Rosemarie Gonzales: „Es ist wichtig, sich von Missverständnissen und Vorurteilen zu befreien“

Lernen Sie Rosemarie Gonzales, Corporate Communications Managerin der südostasiatischen Region bei Kaspersky, kennen.

Rosemarie wurde auf den Philippinen geboren, lebt aber mittlerweile in Malaysia. Ihr Mann stammt gebürtig aus Indien. Nach der Arbeit liest sie gerne Bücher und schreibt Gedichte. Ihr großer Traum ist es, eines Tages ein Haiku-Reisetagebuch in Japan zu schreiben. Als Corporate Communications Managerin für den südostasiatischen Raum (SEA) ist auch ihre Arbeit bei Kaspersky international ausgerichtet.

Du lebst in Kuala Lumpur, aber dein Name klingt für mich ziemlich spanisch. Welches Geheimnis steckt dahinter?

Das liegt daran, dass ich auf den Philippinen geboren bin. Wir werden auch die „Mexikaner Asiens“ genannt, da wir 333 Jahre lang eine spanische Kolonie waren.

In meinem Land arbeiten Philippinerinnen meist als Massagetherapeutinnen oder Babysitterinnen. Wenn ich so darüber nachdenke, glaube ich, dass ich noch nie einen Mann von den Philippinen getroffen habe!

Das ist total verständlich. Es sind oftmals die philippinischen Frauen, die ins Ausland gehen, um für ihre Familie Geld zu verdienen. Und ja, du hast Recht: Filipinas arbeiten im Ausland meist als Aushilfskraft, Babysitterin oder Krankenschwester!

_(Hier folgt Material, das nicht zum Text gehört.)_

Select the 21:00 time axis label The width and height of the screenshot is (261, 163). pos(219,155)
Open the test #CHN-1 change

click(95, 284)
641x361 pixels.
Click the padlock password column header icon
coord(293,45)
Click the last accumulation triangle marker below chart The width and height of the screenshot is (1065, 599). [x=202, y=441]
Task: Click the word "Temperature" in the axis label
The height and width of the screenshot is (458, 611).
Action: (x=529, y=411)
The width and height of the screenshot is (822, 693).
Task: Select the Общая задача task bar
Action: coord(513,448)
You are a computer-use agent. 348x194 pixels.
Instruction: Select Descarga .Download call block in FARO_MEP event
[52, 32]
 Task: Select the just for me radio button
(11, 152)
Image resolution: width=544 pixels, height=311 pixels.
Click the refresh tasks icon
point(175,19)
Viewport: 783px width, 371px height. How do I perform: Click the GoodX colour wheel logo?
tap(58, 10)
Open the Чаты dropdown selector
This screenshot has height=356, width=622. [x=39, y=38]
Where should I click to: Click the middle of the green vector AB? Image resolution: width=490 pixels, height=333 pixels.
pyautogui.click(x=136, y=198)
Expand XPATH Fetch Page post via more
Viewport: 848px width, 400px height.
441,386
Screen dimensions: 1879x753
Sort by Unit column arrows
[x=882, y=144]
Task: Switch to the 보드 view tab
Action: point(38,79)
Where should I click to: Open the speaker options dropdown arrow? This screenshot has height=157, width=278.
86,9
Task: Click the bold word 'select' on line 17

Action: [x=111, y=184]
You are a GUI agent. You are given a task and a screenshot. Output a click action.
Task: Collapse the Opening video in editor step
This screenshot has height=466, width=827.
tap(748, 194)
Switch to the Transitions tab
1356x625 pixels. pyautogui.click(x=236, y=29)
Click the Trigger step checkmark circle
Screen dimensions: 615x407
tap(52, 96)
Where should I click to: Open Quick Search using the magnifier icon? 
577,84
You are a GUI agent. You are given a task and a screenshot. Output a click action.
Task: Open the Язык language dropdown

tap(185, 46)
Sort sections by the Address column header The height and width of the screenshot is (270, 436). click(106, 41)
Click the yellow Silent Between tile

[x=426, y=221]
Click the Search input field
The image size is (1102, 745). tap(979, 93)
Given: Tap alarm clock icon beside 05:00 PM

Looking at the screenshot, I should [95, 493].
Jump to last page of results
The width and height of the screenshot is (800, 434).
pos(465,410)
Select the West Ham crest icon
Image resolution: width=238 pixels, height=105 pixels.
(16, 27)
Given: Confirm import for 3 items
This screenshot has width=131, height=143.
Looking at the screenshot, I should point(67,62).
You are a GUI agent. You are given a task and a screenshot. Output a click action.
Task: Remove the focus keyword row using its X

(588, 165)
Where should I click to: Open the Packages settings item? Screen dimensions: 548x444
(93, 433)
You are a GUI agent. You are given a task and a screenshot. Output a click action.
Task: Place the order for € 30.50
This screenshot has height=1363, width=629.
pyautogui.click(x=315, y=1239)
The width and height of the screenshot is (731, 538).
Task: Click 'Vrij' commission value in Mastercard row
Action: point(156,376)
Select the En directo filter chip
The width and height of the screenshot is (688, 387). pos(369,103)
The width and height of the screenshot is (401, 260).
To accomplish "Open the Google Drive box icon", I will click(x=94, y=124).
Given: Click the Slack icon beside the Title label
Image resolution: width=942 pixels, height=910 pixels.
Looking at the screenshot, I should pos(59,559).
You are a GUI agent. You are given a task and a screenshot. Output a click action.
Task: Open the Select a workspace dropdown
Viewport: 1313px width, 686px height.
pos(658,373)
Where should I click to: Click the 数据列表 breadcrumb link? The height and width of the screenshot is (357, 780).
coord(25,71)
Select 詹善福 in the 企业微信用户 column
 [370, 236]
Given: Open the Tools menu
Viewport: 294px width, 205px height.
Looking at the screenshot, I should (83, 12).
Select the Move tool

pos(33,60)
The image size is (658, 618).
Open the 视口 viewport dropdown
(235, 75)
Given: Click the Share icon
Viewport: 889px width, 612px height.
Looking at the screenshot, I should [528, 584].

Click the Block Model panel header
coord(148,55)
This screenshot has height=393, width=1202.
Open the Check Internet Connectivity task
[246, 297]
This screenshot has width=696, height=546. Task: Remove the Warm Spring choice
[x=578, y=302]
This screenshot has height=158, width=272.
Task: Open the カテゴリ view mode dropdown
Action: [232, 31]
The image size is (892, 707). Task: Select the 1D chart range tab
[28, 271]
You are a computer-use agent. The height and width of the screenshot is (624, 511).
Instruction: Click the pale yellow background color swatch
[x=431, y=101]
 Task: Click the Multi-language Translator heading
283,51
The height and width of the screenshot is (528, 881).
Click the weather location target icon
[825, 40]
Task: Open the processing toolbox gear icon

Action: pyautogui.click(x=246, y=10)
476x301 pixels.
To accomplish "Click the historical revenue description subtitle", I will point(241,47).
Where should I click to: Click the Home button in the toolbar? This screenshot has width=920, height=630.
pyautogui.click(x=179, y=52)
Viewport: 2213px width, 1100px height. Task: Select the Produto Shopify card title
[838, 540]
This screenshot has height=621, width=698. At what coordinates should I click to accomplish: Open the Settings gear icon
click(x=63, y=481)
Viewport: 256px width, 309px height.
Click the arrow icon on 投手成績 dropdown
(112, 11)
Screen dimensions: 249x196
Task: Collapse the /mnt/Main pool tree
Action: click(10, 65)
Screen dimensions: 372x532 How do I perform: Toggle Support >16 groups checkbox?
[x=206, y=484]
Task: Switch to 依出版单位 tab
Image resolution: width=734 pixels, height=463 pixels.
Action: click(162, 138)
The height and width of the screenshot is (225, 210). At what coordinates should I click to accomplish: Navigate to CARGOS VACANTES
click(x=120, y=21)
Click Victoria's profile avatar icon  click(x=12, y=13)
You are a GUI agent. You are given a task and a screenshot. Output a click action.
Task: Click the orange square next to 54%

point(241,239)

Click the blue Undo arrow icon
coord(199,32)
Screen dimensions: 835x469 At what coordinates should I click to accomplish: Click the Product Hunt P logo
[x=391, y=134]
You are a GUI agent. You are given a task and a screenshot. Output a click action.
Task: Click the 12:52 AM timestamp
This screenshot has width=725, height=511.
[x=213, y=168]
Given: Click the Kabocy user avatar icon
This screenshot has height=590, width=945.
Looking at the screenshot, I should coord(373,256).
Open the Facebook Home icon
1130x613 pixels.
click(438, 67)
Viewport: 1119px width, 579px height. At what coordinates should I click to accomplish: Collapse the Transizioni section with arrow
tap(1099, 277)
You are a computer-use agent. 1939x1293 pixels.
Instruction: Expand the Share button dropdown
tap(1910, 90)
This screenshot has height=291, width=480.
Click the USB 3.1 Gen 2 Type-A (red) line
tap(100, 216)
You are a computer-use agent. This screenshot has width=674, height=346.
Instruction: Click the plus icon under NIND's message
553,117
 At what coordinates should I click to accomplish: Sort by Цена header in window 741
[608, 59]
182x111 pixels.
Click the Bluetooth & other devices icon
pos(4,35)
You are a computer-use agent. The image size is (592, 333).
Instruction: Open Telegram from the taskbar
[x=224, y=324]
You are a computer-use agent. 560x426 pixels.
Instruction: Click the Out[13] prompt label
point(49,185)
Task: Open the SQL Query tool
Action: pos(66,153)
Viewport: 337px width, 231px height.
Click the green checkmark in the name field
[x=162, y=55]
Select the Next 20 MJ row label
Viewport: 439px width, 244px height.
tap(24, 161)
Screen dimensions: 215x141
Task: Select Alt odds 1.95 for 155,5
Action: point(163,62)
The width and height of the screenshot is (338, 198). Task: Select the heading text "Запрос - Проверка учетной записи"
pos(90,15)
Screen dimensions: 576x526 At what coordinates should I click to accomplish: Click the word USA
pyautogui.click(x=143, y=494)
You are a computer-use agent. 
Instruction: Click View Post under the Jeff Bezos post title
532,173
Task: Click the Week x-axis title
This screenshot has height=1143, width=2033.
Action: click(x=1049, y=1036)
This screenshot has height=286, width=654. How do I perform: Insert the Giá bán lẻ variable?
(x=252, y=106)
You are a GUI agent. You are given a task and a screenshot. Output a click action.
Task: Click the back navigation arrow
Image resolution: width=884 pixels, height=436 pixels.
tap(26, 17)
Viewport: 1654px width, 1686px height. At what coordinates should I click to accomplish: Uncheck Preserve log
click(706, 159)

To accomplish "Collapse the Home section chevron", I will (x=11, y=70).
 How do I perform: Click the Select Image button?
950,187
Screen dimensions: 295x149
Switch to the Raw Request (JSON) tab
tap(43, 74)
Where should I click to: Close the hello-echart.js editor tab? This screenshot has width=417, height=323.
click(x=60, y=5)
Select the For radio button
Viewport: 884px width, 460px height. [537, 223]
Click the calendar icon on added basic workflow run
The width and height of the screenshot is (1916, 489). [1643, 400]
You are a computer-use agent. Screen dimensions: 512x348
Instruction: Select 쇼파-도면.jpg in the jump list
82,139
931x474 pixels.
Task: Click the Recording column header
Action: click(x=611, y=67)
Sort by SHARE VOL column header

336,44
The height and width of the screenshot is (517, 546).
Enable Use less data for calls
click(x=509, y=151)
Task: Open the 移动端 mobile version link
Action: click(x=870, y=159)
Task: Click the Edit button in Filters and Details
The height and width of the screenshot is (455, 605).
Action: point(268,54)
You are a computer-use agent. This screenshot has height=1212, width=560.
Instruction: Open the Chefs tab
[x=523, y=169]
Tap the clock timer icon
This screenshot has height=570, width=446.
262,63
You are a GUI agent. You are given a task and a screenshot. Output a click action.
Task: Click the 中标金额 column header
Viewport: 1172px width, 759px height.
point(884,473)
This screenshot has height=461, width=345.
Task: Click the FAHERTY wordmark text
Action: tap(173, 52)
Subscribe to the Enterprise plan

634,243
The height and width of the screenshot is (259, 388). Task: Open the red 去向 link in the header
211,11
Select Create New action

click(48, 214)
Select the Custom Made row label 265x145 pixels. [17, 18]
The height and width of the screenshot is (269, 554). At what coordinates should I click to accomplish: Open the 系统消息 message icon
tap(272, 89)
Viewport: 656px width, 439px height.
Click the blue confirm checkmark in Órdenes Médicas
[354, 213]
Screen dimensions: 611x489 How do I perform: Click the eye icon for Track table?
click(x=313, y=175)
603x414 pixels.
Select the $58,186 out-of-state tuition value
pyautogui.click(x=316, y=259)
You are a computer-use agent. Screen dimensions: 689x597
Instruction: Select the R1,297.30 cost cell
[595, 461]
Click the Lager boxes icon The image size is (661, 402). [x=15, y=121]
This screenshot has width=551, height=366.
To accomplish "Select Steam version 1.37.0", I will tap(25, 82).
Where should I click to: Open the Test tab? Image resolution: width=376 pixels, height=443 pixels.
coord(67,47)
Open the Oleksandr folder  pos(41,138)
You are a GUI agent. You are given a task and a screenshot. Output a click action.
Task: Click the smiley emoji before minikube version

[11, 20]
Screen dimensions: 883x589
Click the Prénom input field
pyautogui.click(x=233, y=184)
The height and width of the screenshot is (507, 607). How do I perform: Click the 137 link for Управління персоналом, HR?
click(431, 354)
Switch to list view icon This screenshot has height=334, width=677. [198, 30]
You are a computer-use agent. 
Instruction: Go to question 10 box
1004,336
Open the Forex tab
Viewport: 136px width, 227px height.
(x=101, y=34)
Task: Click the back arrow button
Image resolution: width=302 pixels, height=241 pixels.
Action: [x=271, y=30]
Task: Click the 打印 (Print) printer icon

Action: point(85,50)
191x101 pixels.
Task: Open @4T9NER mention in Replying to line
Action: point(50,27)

Philippinische Männer lieben Basketball und … Bier. So würde ich sie am ehesten beschreiben; allerdings kenne ich mich mit Filipinos nicht so gut aus – mein Mann kommt aus Indien.

Hast du deinen Mann in Malaysia kennengelernt?

 Nein. Ich habe ihn über Instagram kennengelernt, als ich auf den Philippinen war. Wir führen derzeit eine Fernehe. Mal kommt er mich besuchen, Mal besuche ich ihn in Indien.

 

Worin unterscheiden sich die Philippinen und Malaysia?

Das Klima ist ziemlich ähnlich: Sowohl die Philippinen als auch Malaysia sind tropische Länder. Da Malaysia jedoch nicht Teil des pazifischen Feuerrings ist, gibt es dort keine starken Taifune oder Erdbeben wie auf den Philippinen. Ich bekomme immer wieder schockierte Reaktionen von meinen malaysischen Kollegen, wenn ich sage, dass wir Philippiner an Naturkatastrophen wie diese gewöhnt sind.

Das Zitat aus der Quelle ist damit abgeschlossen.